TEXTAUSZUG >>
*-*-*

Was geht in einem Menschen vor, der kurz vor seiner Hinrichtung steht? Der aus seiner Zelle geführt wird und weiß, dass dies seine letzten Schritte sein werden. Verzweifelt er? Bettelt er um sein Leben? Oder stärkt ihn sein Glauben so sehr, dass er froh ist, von seinem Leid erlöst zu werden? Carl Lampert gibt auf diese Fragen eine eindeutige Antwort: „Nun ruft mich Gott! Lebt wohl!“

Simone Rinner

Es fällt schwer sich vorzustellen, wie man damals selber gehandelt hätte. In Zeiten der NS-Herrschaft, in der man schnell aus der Volksgemeinschaft ausgegrenzt und anschließend „vernichtet“ wurde. Ob man sein „Anders-denken“ geheim gehalten und sich um seines Lebens Willen angepasst hätte. Oder ob man dem Staat die Stirn geboten hätte, um zu zeigen, dass man mit der Art und Weise, wie mit den Menschen umgegangen wird, nicht einverstanden ist. Wie Carl Lampert.

*-*-*

ERFASSTE DATEN >>

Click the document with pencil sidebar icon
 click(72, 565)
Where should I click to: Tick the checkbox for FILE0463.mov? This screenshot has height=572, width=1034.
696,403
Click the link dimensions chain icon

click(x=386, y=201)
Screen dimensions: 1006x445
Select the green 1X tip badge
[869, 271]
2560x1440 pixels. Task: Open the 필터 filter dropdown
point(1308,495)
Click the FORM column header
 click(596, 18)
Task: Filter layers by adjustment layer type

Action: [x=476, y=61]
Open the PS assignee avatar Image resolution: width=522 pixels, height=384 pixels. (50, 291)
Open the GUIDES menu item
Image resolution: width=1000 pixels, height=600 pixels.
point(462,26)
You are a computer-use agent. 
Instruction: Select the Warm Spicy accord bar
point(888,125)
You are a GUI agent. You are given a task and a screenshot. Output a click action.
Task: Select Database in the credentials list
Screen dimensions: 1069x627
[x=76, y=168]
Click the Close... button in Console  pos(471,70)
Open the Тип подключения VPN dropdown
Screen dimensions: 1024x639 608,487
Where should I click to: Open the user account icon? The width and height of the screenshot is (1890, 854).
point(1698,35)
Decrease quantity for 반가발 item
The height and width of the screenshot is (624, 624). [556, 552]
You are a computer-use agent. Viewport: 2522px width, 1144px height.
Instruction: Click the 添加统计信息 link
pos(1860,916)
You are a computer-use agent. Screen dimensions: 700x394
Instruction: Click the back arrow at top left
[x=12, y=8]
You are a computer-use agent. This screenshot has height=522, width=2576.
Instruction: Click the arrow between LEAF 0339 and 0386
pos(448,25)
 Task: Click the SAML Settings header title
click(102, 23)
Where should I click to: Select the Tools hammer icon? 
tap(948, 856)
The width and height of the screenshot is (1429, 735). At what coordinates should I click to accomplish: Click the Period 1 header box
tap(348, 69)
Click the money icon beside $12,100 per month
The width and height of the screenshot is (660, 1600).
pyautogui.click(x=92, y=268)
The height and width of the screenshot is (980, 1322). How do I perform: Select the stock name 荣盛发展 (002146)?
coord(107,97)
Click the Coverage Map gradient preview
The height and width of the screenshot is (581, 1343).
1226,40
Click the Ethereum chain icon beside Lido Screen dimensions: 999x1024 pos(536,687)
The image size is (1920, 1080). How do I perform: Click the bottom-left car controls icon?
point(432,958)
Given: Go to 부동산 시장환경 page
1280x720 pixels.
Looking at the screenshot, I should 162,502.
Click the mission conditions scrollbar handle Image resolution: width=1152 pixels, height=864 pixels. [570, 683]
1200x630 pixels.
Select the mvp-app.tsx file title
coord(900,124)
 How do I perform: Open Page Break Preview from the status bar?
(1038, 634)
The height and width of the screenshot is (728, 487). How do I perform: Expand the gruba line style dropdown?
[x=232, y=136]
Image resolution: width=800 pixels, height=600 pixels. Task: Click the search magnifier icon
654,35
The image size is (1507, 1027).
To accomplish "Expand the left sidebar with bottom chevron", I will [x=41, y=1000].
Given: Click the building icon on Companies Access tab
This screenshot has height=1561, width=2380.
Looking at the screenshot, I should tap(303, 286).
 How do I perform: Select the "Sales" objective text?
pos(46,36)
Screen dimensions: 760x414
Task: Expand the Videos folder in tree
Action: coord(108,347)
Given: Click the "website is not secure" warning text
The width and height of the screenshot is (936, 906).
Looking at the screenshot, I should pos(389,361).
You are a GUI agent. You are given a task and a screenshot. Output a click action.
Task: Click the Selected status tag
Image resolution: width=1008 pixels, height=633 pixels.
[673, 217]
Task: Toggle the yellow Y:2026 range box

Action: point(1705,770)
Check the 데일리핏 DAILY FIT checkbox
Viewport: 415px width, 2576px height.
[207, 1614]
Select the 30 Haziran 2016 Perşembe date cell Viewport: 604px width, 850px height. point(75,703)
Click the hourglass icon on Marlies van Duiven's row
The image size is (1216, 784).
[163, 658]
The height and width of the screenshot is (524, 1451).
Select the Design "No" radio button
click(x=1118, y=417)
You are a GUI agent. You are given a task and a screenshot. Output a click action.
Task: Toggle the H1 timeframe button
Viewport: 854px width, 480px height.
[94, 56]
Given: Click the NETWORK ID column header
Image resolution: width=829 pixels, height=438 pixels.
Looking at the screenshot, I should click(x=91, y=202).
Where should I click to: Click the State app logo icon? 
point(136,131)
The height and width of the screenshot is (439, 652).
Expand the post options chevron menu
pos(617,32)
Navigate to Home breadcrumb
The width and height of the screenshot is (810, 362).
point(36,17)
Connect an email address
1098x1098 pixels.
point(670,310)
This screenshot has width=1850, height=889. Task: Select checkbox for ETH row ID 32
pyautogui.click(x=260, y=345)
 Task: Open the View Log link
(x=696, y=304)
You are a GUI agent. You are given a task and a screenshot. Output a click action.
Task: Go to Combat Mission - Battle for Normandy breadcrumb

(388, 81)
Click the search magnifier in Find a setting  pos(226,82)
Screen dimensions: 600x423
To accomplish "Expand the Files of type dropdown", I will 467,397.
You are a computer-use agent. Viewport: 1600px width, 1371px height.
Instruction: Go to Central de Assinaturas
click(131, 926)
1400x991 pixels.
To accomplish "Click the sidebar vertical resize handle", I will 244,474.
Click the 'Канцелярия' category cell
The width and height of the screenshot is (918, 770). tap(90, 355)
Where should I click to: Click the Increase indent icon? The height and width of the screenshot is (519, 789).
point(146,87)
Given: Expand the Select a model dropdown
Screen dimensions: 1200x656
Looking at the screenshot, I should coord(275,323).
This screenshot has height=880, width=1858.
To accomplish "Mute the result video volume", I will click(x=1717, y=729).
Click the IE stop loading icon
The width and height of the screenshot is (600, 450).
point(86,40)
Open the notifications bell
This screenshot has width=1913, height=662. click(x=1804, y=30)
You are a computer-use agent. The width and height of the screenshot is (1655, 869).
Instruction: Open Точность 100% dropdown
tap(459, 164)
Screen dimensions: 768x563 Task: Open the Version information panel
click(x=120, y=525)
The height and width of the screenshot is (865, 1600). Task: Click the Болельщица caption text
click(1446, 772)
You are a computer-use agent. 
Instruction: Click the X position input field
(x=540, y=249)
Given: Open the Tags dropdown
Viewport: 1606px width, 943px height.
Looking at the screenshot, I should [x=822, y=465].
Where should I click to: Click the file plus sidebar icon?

*-*-*

ZIEL DER ÜBUNG >> Setze den Text über Carl Lampert im Anschluss an seinen letzten Satz fort.

ERGEBNIS DIESER AUFGABE >>
Kein Zurück mehr
Die Leidensgeschichte des Provikars beginnt im Jahr 1940, als er die Todesanzeige von Pfarrer Otto Neururer in einer Kirchenzeitung veröffentlicht. Als Sterbeort gibt er an: „Fern seiner Seelsorgegemeinde, in Weimar Buchenwalde“. Dies kennzeichnet den „point of no return“, erklärt der Museumspädagoge der Gedenkstätte „Roter Ochse“ in Halle/Saale, Michel Viebig, im KirchenBlatt-Gespräch. Die Nennung des  KZs als Todesort war damals streng untersagt, ein Zurück für Carl Lampert nicht mehr möglich. Bereits einen Monat später wird der Provikar verhaftet - wegen Verstoßes gegen die NS-Geheimhaltungsvorschriften.

Fern der Heimat
Ein Jahr muss Carl Lampert in Dachau und im KZ Sachsenhausen schwere körperliche Arbeit verrichten, bevor er im August 1941 wieder frei gelassen wird. Er erhält „Gauverbot“ und darf seine Heimat nicht mehr betreten. Lampert wird ins Carolusstift in Stettin geschickt, wo er seelsorgerische Tätigkeiten übernimmt. Was er nicht weiß, ist, dass die Gestapo einen Spitzel auf ihn angesetzt hat, der ihn der Spionage überführt, wenn auch einer frei erfundenen.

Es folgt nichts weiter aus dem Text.